- GIVEN PASSAGE -
|---|

President Hage Geingob says the country currently has only 11 confirmed coronavirus infections, but “we don’t have the means to test”.
President Hage Geingob is currently briefing the country on the latest developments regarding the Covid-19 national response measures from the State House.
Prime minister Saara Kuugongelwa-Amadhila says the government will be providing financial support to individuals to mitigate the economic impact of Covid-19.
Health minister Kalumbi Shangula today said the government’s aim is to ensure that Namibia does not reach the same level of positive cases as foreign countries have.
He urged the public to comply with the directives being set out for the sake of their own health. The minister further said they would be increasing the testing for Covid-19, especially for those with respiratory problems. Shangula also urged the public to be aware of fake news and how it spreads panic.
There are 11 confirmed cases: one in the //Karas region, two in the Erongo region and eight in the Khomas region. There is also only one confirmed case of local transmission, while the rest are imported infections.
Shangula announced that there are two more confirmed cases in the country which stem from the ninth confirmed case – the nine-month-old baby and the husband of the ninth case. The minister further said the remaining ten cases are in a stable condition.
The minister expressed concern at reports that people are still gathering in crowds, and appealed to the public to refrain from doing this.
Finance minister Iipumbu Shiimi said the government has set aside N$8,1 billion towards an economic stimulus package. The economic-relief measures will include support for the health sector, as well as job and income protection.
The minister said the grants will not be available to every Namibian, but are intended for those whose income falls below the annual tax threshold. Shiimi said because the income of these household is likely to suffer, eligible households will be able to apply for government-guaranteed loans from commercial banks to supplement their cash flow.
Local authorities are advised to make water available to households to ensure good hygiene practices are maintained, the minister said.
The minister said the income grant is set to cost the government N$562 million, while the subsidy for affected companies will cost approximately N$400 million.
The government is also proposing a loan scheme for SMEs and businesses in non-agricultural sectors, which would be made available through the Development Bank of Namibia (DBN) using a government guarantee.
Businesses would have recourse to a relief scheme similar to those available for households, where eligible businesses can borrow up to one month of their tax obligations using a government guarantee.

|---|

- INFORMATION PROVIDED -
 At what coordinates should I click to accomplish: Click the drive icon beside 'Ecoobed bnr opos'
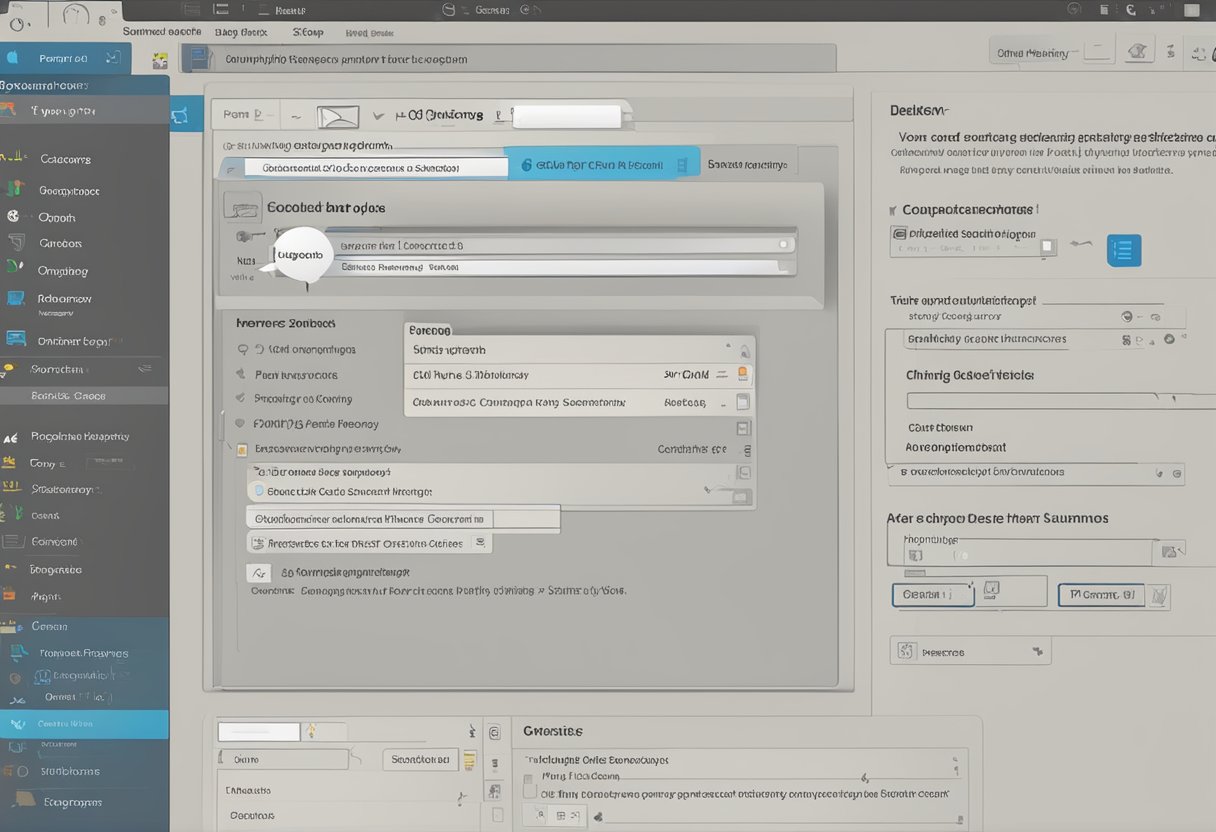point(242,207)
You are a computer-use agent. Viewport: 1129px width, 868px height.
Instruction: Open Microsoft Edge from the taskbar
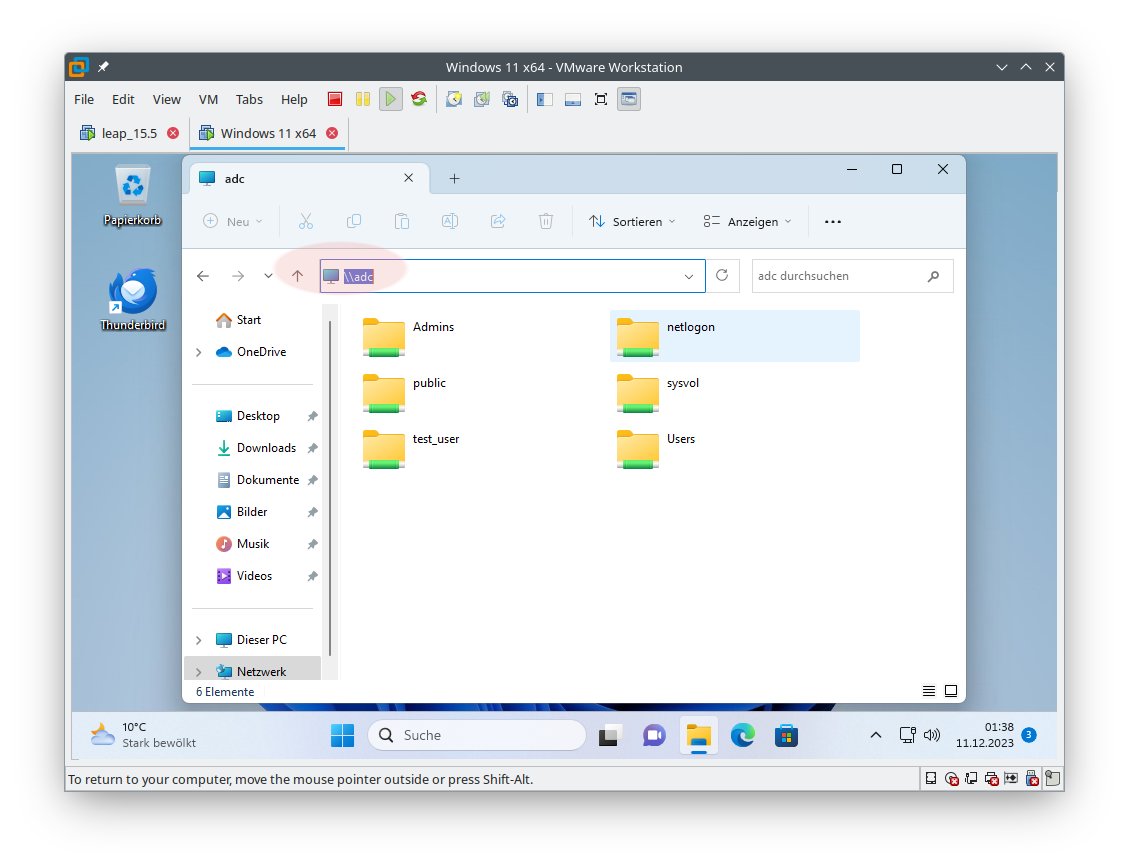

|---|

- WHAT TO WORK ON -
1. According to the Covid-19 briefing report, how much has the government set aside towards an economic stimulus package?
2. Rewrite everything in the Covid-19 briefing report from "The minister said the grants" down to "(DBN) using a government guarantee.", changing "income grant" to "cash grant".

- SOLUTIONS TO EACH TASK -
1. N$8,1 billion.

2.
The minister said the grants will not be available to every Namibian, but are intended for those whose income falls below the annual tax threshold. Shiimi said because the income of these household is likely to suffer, eligible households will be able to apply for government-guaranteed loans from commercial banks to supplement their cash flow.
Local authorities are advised to make water available to households to ensure good hygiene practices are maintained, the minister said.
The minister said the cash grant is set to cost the government N$562 million, while the subsidy for affected companies will cost approximately N$400 million.
The government is also proposing a loan scheme for SMEs and businesses in non-agricultural sectors, which would be made available through the Development Bank of Namibia (DBN) using a government guarantee.